[Data extract]
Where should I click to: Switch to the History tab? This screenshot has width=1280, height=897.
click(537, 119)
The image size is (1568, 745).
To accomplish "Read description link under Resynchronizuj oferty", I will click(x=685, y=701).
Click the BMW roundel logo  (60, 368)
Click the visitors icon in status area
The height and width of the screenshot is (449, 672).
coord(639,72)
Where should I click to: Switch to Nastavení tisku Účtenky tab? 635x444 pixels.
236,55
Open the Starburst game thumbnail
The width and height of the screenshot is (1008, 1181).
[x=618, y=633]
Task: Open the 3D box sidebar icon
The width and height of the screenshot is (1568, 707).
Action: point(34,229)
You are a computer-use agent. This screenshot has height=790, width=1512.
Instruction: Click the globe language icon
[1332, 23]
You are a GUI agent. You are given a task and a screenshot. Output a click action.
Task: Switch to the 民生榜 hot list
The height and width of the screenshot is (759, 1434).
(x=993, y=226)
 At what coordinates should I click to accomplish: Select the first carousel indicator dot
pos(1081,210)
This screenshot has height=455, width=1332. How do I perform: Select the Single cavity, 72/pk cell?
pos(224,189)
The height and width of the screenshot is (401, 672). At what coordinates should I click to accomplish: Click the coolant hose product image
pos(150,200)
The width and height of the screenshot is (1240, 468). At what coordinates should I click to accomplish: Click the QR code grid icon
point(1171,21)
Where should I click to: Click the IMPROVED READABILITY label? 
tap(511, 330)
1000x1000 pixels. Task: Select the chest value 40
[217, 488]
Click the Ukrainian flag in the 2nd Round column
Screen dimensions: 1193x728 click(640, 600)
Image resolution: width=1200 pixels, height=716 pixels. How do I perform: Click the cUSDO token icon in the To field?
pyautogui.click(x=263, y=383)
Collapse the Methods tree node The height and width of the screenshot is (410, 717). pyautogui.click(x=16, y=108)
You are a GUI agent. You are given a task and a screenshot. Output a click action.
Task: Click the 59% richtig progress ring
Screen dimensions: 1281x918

[Task details] Set down the full listing once more, exactly as written.

[Problem solution]
Where should I click to: Switch to the History tab? This screenshot has width=1280, height=897.
click(537, 119)
The image size is (1568, 745).
To accomplish "Read description link under Resynchronizuj oferty", I will click(x=685, y=701).
Click the BMW roundel logo  (60, 368)
Click the visitors icon in status area
The height and width of the screenshot is (449, 672).
coord(639,72)
Where should I click to: Switch to Nastavení tisku Účtenky tab? 635x444 pixels.
236,55
Open the Starburst game thumbnail
The width and height of the screenshot is (1008, 1181).
[x=618, y=633]
Task: Open the 3D box sidebar icon
The width and height of the screenshot is (1568, 707).
Action: point(34,229)
You are a computer-use agent. This screenshot has height=790, width=1512.
Instruction: Click the globe language icon
[1332, 23]
You are a GUI agent. You are given a task and a screenshot. Output a click action.
Task: Switch to the 民生榜 hot list
The height and width of the screenshot is (759, 1434).
(x=993, y=226)
 At what coordinates should I click to accomplish: Select the first carousel indicator dot
pos(1081,210)
This screenshot has height=455, width=1332. How do I perform: Select the Single cavity, 72/pk cell?
pos(224,189)
The height and width of the screenshot is (401, 672). At what coordinates should I click to accomplish: Click the coolant hose product image
pos(150,200)
The width and height of the screenshot is (1240, 468). At what coordinates should I click to accomplish: Click the QR code grid icon
point(1171,21)
Where should I click to: Click the IMPROVED READABILITY label? 
tap(511, 330)
1000x1000 pixels. Task: Select the chest value 40
[217, 488]
Click the Ukrainian flag in the 2nd Round column
Screen dimensions: 1193x728 click(640, 600)
Image resolution: width=1200 pixels, height=716 pixels. How do I perform: Click the cUSDO token icon in the To field?
pyautogui.click(x=263, y=383)
Collapse the Methods tree node The height and width of the screenshot is (410, 717). pyautogui.click(x=16, y=108)
You are a GUI agent. You are given a task and a screenshot. Output a click action.
Task: Click the 59% richtig progress ring
Screen dimensions: 1281x918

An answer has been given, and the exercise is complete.